# A paper on Evoltuion and Christian scientists?



## Andrew P.C. (Mar 7, 2007)

Hello all...

I'm writing a paper for school on the incoherent beliefs of Evolution. I was curious if any of you would have a site recommended for me showing christian scientists who believed/believe that science can prove God rather then disprove him? 

It would be most appreciated.


----------



## panta dokimazete (Mar 7, 2007)

http://www.icr.org/


----------



## lv1nothr (Mar 7, 2007)

Answers In Genesis


----------



## Andrew P.C. (Mar 7, 2007)

Well, I thank you for those. I did alot of research off of AIG. I was looking more for a site that has older scientists. 

Maybe a quote from Martin Luther.


----------



## lv1nothr (Mar 7, 2007)

Andrew P.C. said:


> Well, I thank you for those. I did alot of research off of AIG. I was looking more for a site that has older scientists.

(RECORDED INFORMATION)
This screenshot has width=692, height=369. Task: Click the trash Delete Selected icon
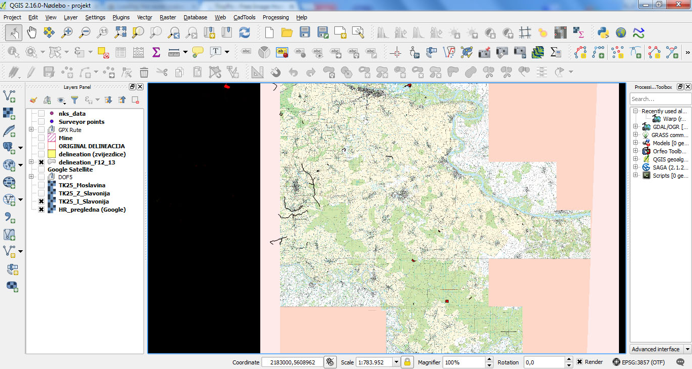144,72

(WHAT IS EXPECTED) From the forum thread about a school paper on evolution, please quote the passage that begins at the words "I'm writing a" and stops after "then disprove him?".

(EXERCISE SOLUTION)
I'm writing a paper for school on the incoherent beliefs of Evolution. I was curious if any of you would have a site recommended for me showing christian scientists who believed/believe that science can prove God rather then disprove him?